Extracted text:

- - - - -

## Project Scenario

You have been hired as a data engineer by research organization. Your boss has asked you to create a code that can be used to compile the list of the top 10 largest banks in the world ranked by market capitalization in billion USD. Further, the data needs to be transformed and stored in GBP, EUR and INR as well, in accordance with the exchange rate information that has been made available to you as a CSV file. The processed information table is to be saved locally in a CSV format and as a database table.

Your job is to create an automated system to generate this information so that the same can be executed in every financial quarter to prepare the report.

Particulars of the code to be made have been shared below.

![image](info.jpg)

## Directions

1. Write a function to extract the tabular information from the given URL under the heading By Market Capitalization, and save it to a data frame.
2. Write a function to transform the data frame by adding columns for Market Capitalization in GBP, EUR, and INR, rounded to 2 decimal places, based on the exchange rate information shared as a CSV file.
3. Write a function to load the transformed data frame to an output CSV file.
4. Write a function to load the transformed data frame to an SQL database server as a table.
5. Write a function to run queries on the database table.
6. Run the following queries on the database table:
    <br>a. Extract the information for the London office, that is Name and MC_GBP_Billion
    <br>b. Extract the information for the Berlin office, that is Name and MC_EUR_Billion
    <br>c. Extract the information for New Delhi office, that is Name and MC_INR_Billion
7. Write a function to log the progress of the code.

- - - - -

Work to do:
1/ Transcribe the project scenario word for word, starting with "5. Write a function" and going on through "of the code.".
2/ Go on with the project scenario, writing what follows its last sentence.

- - - - -

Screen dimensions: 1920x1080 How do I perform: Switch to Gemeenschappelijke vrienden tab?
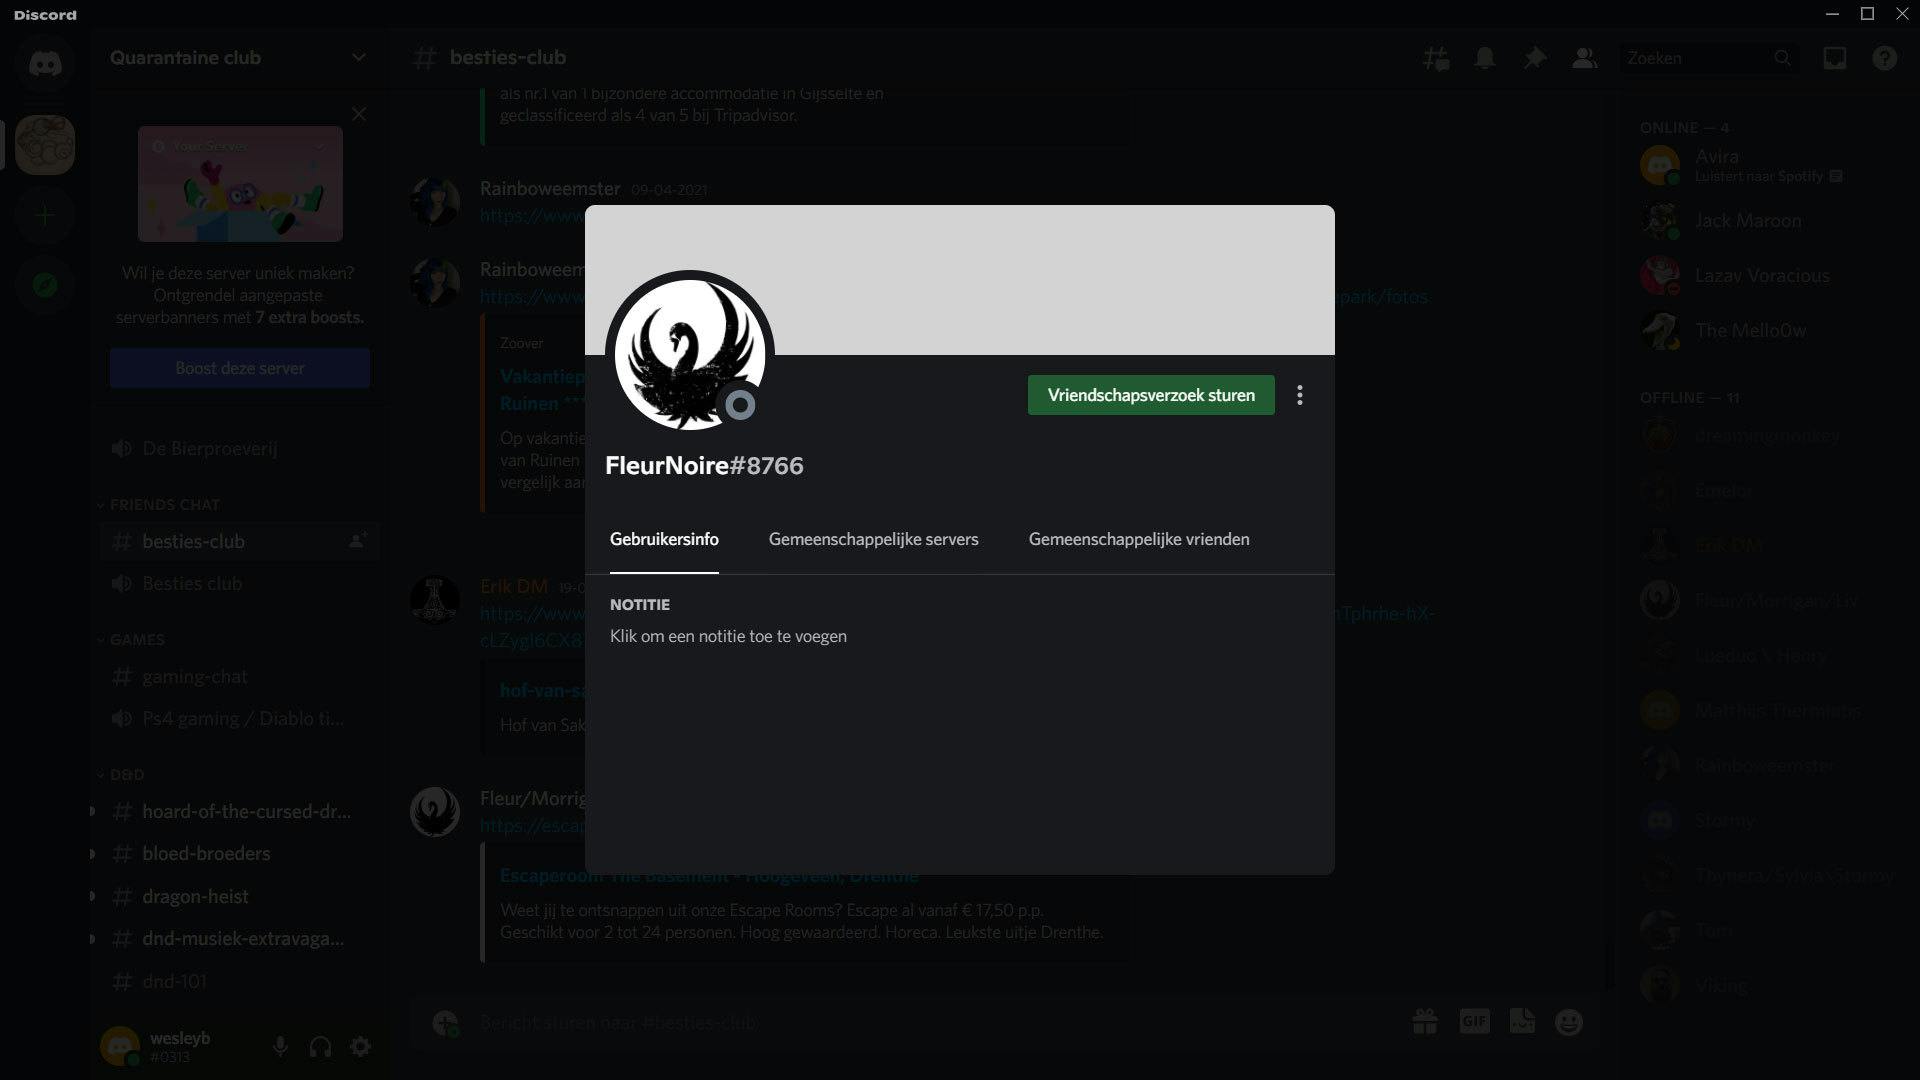point(1138,539)
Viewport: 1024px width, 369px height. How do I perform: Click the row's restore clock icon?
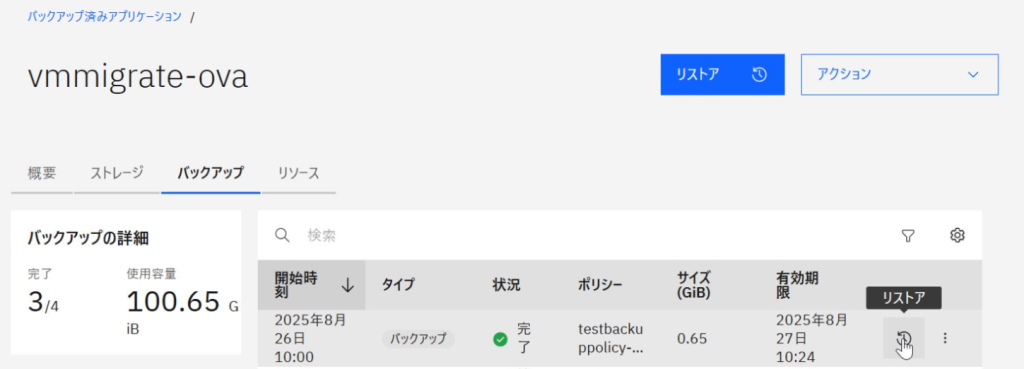pyautogui.click(x=904, y=338)
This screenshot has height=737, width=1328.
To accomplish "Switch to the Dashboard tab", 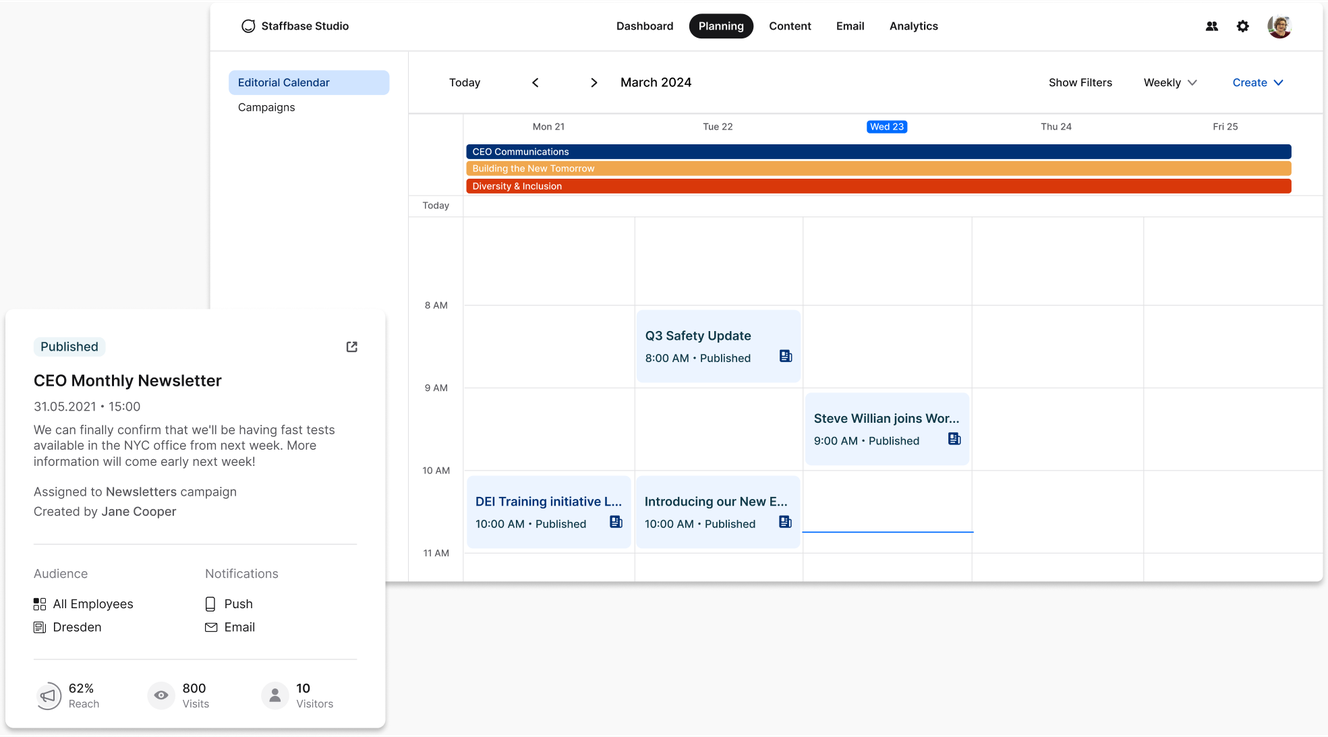I will coord(644,26).
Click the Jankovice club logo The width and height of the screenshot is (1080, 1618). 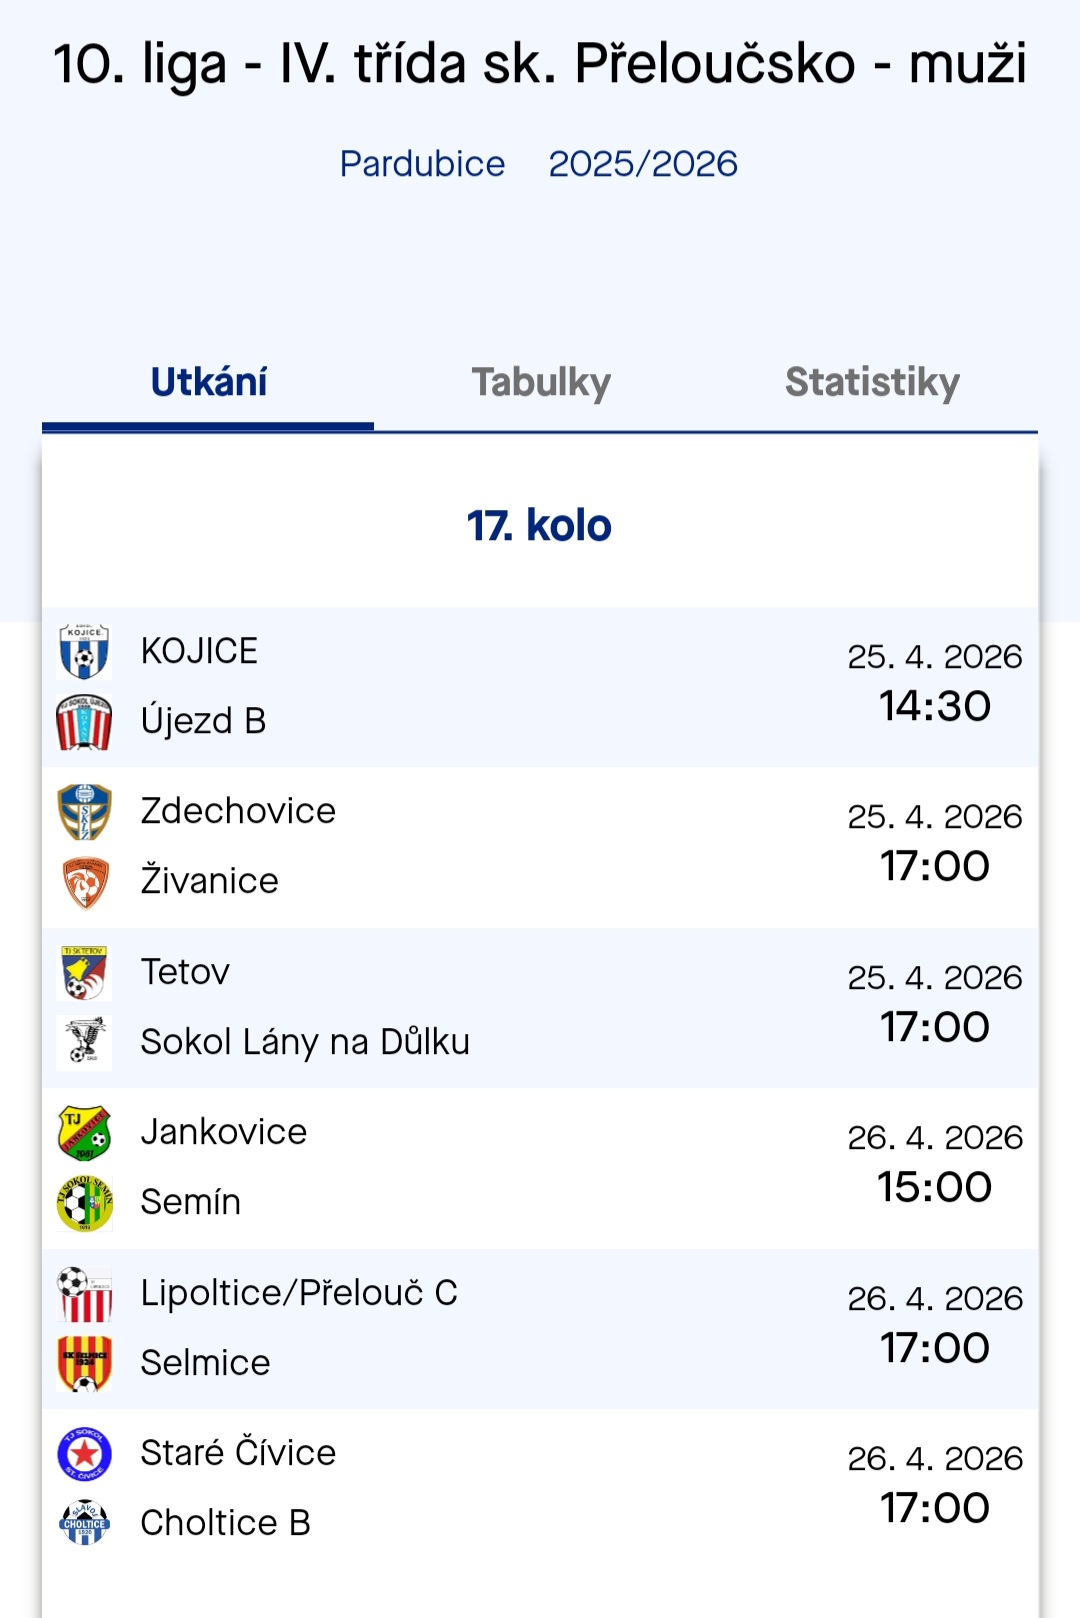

- - - - -

Solved tasks:
1/
5. Write a function to run queries on the database table.
6. Run the following queries on the database table:
    <br>a. Extract the information for the London office, that is Name and MC_GBP_Billion
    <br>b. Extract the information for the Berlin office, that is Name and MC_EUR_Billion
    <br>c. Extract the information for New Delhi office, that is Name and MC_INR_Billion
7. Write a function to log the progress of the code.

2/
8. While executing the data initialization commands and function calls, maintain appropriate log entries.

## Project tasks

Task 1:
Write a function log_progress() to log the progress of the code at different stages in a file code_log.txt. Use the list of log points provided to create log entries as every stage of the code.

Task 2:
Extract the tabular information from the given URL under the heading 'By market capitalization' and save it to a dataframe.
<br>a. Inspect the webpage and identify the position and pattern of the tabular information in the HTML code
<br>b. Write the code for a function extract() to perform the required data extraction.
<br>c. Execute a function call to extract() to verify the output.

Task 3:
Transform the dataframe by adding columns for Market Capitalization in GBP, EUR and INR, rounded to 2 decimal places, based on the exchange rate information shared as <br>a CSV file.
<br>a. Write the code for a function transform() to perform the said task.
<br>b. Execute a function call to transform() and verify the output.

Task 4:
Load the transformed dataframe to an output CSV file. Write a function load_to_csv(), execute a function call and verify the output.

Task 5:
Load the transformed dataframe to an SQL database server as a table. Write a function load_to_db(), execute a function call and verify the output.

Task 6:
Run queries on the database table. Write a function load_from_db(), execute a given set of queries and verify the output.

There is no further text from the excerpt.